- Born: Hejaz, Arabia
- Died: Hejaz, Arabia
- Other names: Bint Abi Umayya; Qurayba "the Younger";
- Spouses: Umar (divorced. 628); Mu'awiya (divorced); Abd al-Rahman ibn Abi Bakr (until her death);
- Children: Umm Hakim bint Mu'awiya; Umm Sa'id bint Mu'awiya; Umm Habib bint Mu'awiya; Abdullah ibn Abd al-Rahman; Umm Hakim bint Abd al-Rahman; Asma bint Abd al-Rahman; Muhammad Abu Atiq ibn Abd al-Rahman; Hafsa bint Abd al-Rahman;
- Parents: Abu Umayya ibn al-Mughira (father); Atika bint Utba (mother);

= Qurayba bint Abi Umayya =

Companion of Muhammad

Qurayba "the Younger" bint Abi Umayya was a disciple and follower (Sahabiya) of Muhammad and a wife of the second Rashidun caliph, Umar, and then of the first Umayyad caliph, Mu'awiya.

==Biography==

===Family===
She was from the Makhzum clan of the Quraysh tribe in Mecca. Her father, Abu Umayya ibn al-Mughira, was the chief of Mecca in the early seventh century. Her mother was Atika bint Utba, a member of the Abdshams clan of the Quraysh. Hence Hind bint Utba was her maternal aunt while Umm Salama was her paternal sister.

=== First marriage ===
She married Umar before 616. Umar was concurrently married to Zaynab bint Maz'un and to Umm Kulthum bint Jarwal, who had between them five children, while Qurayba was childless.

Umar converted to Islam in 616. The whole family emigrated to Medina in 622, although Umm Kulthum and Qurayba were still polytheists. Qurayba is briefly mentioned in Medina in an incident when she helped to care for her sister Umm Salama's baby.

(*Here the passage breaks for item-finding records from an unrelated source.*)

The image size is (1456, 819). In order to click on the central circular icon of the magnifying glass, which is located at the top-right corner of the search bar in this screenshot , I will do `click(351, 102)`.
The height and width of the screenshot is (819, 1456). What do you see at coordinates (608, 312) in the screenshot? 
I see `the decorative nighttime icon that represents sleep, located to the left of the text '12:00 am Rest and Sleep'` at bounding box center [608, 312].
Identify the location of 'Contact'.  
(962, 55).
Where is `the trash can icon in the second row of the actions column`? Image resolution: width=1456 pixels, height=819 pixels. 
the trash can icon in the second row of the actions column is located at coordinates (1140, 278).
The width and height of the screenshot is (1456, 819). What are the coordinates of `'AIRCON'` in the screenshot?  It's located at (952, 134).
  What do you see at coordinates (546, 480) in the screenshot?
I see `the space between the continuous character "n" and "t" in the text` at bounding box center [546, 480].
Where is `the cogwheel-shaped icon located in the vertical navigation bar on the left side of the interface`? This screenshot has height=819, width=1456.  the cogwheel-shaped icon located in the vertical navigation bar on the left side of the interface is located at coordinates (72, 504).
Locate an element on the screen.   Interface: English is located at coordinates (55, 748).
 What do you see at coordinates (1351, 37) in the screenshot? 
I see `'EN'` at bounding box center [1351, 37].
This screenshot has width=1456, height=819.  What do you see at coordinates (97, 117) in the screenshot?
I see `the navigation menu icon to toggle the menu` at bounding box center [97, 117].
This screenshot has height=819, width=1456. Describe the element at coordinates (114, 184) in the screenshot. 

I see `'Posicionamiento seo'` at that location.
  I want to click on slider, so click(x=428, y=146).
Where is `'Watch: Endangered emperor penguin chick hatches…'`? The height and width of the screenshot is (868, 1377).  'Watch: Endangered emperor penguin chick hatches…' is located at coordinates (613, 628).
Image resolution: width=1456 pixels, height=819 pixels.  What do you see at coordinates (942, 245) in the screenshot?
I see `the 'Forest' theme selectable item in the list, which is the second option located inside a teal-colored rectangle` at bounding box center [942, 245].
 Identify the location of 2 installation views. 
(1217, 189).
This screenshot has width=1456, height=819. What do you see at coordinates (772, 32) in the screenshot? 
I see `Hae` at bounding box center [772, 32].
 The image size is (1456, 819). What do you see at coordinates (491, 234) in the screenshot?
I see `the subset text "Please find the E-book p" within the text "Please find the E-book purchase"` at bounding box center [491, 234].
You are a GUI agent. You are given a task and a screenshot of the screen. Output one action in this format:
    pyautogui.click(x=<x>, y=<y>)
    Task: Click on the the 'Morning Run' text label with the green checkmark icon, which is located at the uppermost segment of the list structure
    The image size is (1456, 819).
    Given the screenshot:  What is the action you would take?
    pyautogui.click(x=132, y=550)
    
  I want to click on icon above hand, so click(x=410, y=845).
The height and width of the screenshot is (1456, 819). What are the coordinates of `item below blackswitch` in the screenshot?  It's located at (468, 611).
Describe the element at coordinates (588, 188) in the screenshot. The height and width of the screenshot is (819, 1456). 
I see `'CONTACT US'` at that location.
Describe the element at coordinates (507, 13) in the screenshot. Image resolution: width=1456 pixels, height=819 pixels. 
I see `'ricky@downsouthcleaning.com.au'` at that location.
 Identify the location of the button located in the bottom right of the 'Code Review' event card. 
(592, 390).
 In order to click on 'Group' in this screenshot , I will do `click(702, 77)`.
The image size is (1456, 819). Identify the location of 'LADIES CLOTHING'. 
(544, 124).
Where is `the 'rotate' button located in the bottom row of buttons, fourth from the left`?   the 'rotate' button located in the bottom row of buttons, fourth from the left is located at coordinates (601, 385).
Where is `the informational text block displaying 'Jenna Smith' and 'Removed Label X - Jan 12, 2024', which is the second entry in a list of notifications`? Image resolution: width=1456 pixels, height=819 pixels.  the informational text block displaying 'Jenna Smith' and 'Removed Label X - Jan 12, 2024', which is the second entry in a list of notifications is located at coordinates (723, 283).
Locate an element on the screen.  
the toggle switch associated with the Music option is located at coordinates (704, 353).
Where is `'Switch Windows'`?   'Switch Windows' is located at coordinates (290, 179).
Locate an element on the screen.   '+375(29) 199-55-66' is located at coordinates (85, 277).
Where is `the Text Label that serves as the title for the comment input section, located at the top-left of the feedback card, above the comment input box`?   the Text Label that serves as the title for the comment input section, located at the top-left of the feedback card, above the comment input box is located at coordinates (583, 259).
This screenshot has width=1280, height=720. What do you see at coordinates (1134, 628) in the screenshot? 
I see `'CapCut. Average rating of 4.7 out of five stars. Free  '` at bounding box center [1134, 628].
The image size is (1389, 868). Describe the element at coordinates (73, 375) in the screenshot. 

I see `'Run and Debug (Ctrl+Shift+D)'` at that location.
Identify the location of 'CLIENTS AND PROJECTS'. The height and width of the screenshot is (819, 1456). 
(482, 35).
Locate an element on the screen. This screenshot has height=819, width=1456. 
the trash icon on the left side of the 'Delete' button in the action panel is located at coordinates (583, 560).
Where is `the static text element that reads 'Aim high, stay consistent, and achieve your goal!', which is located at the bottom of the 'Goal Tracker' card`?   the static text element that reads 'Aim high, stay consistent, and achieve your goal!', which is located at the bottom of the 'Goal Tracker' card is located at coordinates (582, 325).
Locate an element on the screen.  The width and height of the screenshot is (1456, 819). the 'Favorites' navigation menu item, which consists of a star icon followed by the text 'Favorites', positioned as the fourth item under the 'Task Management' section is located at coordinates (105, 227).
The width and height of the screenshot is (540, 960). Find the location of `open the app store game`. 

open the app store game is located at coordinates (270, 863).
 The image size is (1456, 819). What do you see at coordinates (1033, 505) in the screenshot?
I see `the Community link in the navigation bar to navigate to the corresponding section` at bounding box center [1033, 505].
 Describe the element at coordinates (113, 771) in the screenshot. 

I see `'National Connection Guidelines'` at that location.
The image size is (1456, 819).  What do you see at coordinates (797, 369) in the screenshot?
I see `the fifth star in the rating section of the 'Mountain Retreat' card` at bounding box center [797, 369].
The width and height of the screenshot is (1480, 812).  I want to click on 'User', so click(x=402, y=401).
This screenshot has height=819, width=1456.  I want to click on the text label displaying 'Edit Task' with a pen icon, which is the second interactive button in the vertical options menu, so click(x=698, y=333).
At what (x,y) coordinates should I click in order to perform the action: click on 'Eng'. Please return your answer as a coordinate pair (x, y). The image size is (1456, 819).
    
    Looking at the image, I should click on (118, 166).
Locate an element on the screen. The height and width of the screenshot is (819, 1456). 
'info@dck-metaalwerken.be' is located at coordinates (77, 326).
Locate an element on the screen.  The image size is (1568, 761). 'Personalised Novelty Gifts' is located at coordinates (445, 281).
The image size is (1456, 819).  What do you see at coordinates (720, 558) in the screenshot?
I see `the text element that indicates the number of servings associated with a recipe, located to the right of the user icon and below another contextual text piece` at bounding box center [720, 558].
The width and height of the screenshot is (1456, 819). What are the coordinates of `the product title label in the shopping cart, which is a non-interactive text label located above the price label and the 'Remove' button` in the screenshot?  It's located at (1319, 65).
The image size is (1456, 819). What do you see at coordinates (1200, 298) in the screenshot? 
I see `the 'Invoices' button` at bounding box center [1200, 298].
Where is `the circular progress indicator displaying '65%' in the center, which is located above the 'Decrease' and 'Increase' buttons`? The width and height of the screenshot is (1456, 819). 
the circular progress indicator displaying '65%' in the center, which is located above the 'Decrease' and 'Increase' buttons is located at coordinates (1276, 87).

Soon after the Treaty of Hudaybiya in 628, Muhammad (صلى الله عليه و سلم) announced a revelation that Muslims were ordered to "hold not to the cords of disbelieving women." Accordingly, Umar divorced Umm Kulthum and Qurayba, and they both returned to Mecca.

===Second Marriage===
Qurayba then married her cousin, Mu'awiya ibn Abi Sufyan, "while they were both still polytheists", i.e., before January 630. Mu'awiya I also divorced her. Qurayba had 3 daughters with Mu'awiya I, they are Umm Hakim, Umm Sa'id, and Umm Habib.

===Third marriage===
Later she was courted by Abd al-Rahman ibn Abi Bakr. Aisha negotiated for her brother, and the Makhzum family agreed to the match. Abd al-Rahman and Qurayba had five children: Abd Allah, Umm Hakim, Asma, Muhammad Abu Atiq, and Hafsa.

Abd al-Rahman had a reputation for being "harsh" with women, and the Makhzum family protested his treatment of Qurayba. They claimed that they had only given consent because of Aisha, who now conveyed their concerns to her brother. One day Qurayba exclaimed, "I was warned about you!" and Abd al-Rahman replied, "I will divorce you if you like." She then changed her mind and said, "I will not prefer anyone over Abu Bakr's son." They remained together.